Tuesday, April 17, 2007

My Visual Argument


I actually did a visual argument. It is a bit lame, but I actually was able to do it on the computer. Hopefully it will now attach for you all to see. I will write something more later over the readings. I also want to say that I did this with absolutely no help whatsoever, an accomplishment in itself with my technological luck. By the way, that is a skirt on the "walk" sign. Did I mention I am no artist.

7 comments:

Mrs. Van Til said...

I'm so proud of you!

And I really like your argument, which I take to be a critique of representational iconography. The person with a skirt is supposed to be a woman or, more specifically, the person wearing pants is supposed to be a man. However, this walk sign, a symbol of action, clearly shows a pants-wearer (man) in action, thus excluding women from action.

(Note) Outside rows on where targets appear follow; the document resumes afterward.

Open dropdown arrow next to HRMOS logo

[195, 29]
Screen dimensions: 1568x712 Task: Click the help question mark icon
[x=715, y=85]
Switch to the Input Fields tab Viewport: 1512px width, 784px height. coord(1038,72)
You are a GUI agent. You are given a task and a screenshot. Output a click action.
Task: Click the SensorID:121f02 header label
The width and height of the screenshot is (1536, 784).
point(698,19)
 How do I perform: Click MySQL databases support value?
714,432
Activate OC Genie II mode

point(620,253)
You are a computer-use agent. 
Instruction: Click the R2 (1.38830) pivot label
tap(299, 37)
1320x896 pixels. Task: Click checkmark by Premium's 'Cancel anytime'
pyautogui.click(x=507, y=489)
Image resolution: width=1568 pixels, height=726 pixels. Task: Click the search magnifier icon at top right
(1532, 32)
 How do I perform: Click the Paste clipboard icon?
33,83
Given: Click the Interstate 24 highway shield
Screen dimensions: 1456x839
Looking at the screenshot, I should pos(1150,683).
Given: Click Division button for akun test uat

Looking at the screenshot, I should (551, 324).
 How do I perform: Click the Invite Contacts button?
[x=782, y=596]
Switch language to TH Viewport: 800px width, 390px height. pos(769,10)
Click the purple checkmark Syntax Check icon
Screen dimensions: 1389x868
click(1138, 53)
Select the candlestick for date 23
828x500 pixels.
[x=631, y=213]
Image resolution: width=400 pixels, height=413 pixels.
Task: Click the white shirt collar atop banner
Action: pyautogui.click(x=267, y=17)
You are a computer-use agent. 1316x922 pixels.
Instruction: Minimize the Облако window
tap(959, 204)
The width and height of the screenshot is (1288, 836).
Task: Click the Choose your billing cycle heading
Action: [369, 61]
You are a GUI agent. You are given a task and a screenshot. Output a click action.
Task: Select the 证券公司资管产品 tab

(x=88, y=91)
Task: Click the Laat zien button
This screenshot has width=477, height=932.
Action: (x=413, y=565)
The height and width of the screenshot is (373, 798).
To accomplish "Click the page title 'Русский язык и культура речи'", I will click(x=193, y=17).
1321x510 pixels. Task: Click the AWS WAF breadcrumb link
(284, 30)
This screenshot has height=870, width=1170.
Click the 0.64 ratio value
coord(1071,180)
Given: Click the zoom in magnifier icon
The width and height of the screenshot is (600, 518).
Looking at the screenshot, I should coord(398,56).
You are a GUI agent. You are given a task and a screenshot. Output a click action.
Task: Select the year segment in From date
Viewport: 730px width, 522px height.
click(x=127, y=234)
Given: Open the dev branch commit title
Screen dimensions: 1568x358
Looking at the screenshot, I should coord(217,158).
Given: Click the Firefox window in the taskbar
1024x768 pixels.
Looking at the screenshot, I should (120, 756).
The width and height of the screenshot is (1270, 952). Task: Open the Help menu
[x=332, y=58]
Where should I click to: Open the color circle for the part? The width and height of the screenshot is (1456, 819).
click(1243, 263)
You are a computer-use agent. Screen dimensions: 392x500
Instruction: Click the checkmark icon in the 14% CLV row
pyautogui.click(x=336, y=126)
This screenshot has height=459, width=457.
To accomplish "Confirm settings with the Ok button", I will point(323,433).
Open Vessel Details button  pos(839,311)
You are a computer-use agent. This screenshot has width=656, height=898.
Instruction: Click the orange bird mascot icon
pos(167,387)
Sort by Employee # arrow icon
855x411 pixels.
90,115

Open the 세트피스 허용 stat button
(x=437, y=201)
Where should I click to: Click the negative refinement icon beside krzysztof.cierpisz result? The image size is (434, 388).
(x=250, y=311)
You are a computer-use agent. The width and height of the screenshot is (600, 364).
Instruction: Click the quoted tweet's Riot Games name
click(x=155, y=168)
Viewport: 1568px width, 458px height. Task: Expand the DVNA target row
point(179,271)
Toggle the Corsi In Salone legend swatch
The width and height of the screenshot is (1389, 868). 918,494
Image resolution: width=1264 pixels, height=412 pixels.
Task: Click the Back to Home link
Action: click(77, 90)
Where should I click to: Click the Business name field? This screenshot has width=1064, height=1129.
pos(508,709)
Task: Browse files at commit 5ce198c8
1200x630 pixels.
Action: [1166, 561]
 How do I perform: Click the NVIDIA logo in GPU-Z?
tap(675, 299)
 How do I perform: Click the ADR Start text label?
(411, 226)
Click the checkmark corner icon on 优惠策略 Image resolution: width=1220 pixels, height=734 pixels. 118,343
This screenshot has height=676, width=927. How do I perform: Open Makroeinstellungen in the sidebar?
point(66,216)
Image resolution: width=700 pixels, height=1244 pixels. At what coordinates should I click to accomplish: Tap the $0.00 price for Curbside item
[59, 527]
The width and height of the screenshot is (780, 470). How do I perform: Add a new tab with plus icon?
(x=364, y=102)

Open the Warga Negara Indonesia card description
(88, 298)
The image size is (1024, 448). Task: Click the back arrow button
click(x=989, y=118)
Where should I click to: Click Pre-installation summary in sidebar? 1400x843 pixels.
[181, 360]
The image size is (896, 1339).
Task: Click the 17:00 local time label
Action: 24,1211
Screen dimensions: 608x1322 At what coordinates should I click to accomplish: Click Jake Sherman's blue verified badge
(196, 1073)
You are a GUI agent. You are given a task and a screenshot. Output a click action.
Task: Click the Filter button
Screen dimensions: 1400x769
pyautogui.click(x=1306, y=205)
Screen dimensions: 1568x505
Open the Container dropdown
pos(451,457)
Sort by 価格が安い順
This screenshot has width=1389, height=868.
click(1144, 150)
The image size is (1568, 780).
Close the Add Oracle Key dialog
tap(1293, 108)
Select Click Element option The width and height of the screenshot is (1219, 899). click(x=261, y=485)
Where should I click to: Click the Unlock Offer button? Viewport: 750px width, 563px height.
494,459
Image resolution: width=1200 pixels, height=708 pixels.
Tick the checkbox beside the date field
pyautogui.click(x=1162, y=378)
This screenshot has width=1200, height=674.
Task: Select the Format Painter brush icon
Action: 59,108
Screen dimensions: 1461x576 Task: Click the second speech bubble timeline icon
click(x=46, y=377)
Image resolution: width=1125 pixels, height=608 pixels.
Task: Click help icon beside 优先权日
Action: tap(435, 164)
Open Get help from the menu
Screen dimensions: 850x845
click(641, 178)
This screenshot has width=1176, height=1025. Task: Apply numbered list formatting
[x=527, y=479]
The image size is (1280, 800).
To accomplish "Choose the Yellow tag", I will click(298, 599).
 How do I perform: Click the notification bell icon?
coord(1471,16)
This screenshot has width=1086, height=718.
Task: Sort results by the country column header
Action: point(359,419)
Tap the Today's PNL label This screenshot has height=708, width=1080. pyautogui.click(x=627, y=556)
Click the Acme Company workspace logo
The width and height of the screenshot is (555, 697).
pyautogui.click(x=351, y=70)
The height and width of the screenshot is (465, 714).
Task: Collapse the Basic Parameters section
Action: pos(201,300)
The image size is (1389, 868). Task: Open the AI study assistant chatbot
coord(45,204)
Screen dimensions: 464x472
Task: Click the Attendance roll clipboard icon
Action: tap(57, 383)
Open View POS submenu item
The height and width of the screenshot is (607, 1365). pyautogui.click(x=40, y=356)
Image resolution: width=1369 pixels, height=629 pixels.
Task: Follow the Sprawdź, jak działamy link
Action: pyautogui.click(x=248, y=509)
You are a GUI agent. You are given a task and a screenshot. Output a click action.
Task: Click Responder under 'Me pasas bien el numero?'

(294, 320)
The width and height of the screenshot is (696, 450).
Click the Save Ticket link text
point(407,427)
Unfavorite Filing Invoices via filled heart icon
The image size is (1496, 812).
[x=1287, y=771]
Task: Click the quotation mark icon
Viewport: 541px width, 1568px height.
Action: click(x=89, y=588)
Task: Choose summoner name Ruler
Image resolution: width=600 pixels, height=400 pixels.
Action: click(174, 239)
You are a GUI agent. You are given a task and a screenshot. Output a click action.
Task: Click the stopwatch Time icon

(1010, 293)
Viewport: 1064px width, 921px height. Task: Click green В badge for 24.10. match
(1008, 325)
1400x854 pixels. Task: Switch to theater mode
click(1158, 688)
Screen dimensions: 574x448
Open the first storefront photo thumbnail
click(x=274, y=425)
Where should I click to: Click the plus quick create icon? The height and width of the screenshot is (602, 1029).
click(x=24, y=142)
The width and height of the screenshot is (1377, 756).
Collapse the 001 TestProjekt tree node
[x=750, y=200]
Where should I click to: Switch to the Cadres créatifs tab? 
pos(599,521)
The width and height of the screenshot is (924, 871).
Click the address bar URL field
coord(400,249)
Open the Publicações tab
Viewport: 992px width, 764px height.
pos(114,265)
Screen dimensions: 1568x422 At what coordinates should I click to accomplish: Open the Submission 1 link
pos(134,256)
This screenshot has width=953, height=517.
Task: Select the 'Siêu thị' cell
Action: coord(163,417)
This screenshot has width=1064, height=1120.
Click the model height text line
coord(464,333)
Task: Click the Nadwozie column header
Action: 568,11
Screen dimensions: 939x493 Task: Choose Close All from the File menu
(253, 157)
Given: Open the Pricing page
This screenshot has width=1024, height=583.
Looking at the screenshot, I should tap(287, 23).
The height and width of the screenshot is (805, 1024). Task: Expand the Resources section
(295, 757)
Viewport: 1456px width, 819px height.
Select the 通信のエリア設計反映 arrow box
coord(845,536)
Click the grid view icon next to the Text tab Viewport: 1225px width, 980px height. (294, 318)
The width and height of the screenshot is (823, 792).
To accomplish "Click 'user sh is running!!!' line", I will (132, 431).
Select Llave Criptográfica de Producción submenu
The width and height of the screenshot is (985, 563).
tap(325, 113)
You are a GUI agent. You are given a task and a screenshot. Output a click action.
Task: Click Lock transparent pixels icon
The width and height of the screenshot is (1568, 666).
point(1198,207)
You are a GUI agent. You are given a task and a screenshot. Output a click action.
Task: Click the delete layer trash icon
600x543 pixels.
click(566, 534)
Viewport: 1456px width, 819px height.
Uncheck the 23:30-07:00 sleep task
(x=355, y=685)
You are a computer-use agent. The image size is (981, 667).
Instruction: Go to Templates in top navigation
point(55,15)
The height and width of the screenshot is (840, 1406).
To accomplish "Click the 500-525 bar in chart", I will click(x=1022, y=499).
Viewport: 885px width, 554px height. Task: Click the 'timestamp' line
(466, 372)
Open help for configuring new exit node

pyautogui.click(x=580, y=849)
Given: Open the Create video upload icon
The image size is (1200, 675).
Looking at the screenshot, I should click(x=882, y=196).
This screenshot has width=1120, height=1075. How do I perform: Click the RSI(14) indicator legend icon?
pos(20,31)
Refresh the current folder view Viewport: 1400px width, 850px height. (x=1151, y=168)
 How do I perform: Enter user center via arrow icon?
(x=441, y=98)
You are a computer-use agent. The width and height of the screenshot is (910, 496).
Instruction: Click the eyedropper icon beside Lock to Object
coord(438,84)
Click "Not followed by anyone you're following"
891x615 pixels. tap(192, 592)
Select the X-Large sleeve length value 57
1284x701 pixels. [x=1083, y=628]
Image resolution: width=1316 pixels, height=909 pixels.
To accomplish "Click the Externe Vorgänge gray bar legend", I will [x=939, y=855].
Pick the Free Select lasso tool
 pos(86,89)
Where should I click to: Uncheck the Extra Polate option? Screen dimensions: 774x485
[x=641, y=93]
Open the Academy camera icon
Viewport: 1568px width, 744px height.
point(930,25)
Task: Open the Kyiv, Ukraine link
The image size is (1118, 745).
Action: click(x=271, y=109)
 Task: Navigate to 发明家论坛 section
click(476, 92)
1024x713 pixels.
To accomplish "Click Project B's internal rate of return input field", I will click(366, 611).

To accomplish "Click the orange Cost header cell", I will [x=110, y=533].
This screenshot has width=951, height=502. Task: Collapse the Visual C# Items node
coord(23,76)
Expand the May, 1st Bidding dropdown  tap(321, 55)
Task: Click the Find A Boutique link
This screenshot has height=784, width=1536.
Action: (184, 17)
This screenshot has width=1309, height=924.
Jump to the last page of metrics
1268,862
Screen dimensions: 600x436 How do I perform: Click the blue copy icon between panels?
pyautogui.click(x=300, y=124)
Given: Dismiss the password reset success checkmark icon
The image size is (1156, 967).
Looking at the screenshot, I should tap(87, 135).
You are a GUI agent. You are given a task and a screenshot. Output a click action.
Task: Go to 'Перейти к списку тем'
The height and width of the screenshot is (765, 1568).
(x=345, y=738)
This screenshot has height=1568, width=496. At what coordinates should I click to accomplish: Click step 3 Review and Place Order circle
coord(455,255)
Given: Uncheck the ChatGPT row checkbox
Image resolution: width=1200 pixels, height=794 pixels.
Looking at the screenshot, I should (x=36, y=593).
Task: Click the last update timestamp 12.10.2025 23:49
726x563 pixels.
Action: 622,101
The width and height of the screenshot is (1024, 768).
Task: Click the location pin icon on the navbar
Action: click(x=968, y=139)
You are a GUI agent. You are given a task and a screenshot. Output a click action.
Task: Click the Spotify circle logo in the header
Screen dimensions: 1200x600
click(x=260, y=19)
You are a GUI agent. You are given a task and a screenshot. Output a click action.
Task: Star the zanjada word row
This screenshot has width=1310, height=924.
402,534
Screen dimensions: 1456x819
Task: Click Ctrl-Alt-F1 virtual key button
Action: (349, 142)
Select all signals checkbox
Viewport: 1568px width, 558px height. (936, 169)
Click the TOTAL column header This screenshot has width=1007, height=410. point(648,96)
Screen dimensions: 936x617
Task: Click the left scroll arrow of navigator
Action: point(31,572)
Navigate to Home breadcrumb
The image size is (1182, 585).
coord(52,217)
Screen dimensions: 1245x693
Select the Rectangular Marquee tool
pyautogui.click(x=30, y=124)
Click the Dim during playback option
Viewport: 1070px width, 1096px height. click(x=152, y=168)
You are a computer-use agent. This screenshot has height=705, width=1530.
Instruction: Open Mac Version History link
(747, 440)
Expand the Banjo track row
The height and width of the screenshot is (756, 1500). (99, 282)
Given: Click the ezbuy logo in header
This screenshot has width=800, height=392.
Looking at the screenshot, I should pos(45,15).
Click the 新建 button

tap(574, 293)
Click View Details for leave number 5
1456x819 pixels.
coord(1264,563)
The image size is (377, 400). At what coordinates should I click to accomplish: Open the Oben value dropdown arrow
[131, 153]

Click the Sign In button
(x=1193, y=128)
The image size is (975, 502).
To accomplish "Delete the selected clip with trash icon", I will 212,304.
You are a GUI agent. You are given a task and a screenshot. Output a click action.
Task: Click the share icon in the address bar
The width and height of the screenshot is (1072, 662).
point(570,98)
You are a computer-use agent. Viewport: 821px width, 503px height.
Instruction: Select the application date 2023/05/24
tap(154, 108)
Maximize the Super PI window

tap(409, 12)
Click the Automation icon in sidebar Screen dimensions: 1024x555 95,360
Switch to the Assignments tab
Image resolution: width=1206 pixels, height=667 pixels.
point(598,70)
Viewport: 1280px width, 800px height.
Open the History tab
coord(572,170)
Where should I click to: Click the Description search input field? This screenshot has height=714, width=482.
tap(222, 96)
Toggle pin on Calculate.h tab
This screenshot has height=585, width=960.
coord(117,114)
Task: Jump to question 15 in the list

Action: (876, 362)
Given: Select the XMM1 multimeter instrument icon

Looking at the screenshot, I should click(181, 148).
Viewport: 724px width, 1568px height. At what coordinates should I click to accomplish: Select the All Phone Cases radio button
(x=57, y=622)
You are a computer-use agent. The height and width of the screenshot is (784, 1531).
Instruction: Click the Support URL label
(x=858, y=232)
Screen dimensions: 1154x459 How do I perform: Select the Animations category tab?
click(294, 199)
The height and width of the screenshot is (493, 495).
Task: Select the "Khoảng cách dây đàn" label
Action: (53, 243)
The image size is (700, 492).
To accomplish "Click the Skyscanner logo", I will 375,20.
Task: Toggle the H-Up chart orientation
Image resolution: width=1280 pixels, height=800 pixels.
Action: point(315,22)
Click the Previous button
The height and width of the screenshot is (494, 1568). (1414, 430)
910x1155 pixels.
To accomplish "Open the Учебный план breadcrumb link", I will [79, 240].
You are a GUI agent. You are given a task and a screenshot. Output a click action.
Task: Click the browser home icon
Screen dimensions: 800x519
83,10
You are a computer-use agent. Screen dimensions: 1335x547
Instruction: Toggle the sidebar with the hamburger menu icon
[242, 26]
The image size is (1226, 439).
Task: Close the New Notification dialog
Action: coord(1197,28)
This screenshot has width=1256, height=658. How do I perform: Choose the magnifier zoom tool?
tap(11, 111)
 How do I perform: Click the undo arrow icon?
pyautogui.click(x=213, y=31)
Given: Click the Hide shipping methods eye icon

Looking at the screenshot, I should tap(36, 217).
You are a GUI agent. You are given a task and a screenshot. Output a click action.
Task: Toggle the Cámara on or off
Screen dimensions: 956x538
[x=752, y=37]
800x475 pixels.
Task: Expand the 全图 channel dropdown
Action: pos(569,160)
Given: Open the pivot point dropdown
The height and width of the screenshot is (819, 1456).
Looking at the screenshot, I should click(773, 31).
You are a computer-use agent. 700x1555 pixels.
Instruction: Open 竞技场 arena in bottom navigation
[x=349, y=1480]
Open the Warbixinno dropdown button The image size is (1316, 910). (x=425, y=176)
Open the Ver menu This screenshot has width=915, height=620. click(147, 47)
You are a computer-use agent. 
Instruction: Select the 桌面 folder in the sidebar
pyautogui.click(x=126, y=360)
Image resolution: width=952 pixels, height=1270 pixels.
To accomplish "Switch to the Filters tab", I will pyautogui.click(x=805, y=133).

Either that or you're saying that men should wear skirts.

Liz said...

I liked this argument as well, for reasons Bri so eloquently stated above, and also because it simply made me laugh. I had to search the photo for several minutes until I realized that the walking person (to be PC) had donned a skirt. Humor, as we discussed early in 8010, is a very effective rhetorical tool. And while humor can be difficult to write, it may be easier to incorporate (for me, anyway) humor into visual argument.

I love that one little detail of a fairly ordinary picture functions as a thesis. I think it's also indicative of how representational iconography pervades our culture in a variety of ways, however small.

And, if you really are saying men should wear skirts, I propose that the men of 8010 buck up and try it out in class this week.

Tim Hayes said...

I think she should also be wearing a top hat and walking a lemur on a long black chain.

Court said...

I wore a kilt to school several times in high school, Liz, so don't tempt me.

Joe Chevalier said...

I wore a skirt in public on dozens of occasions with the Stanford Band, so I'm all for it too. One of the entrance doors to the band building was once painted with a similar dress-wearing figure, except it was the generic "man" that appears on bathroom doors. So, Court?

Mrs. Van Til said...

You know, my brother got sent home in high school for wearing a dress to school. Funny story, really.

Rebecca said...

I find all this talk of wearing a skirt fascinating. It reminds me of Klinger on MASH. For the record, my fiance Clay wore a skirt and a straw hat to attract customers to our yard sale. It wasn't that much help though, unfortunately. We can't say he didn't try.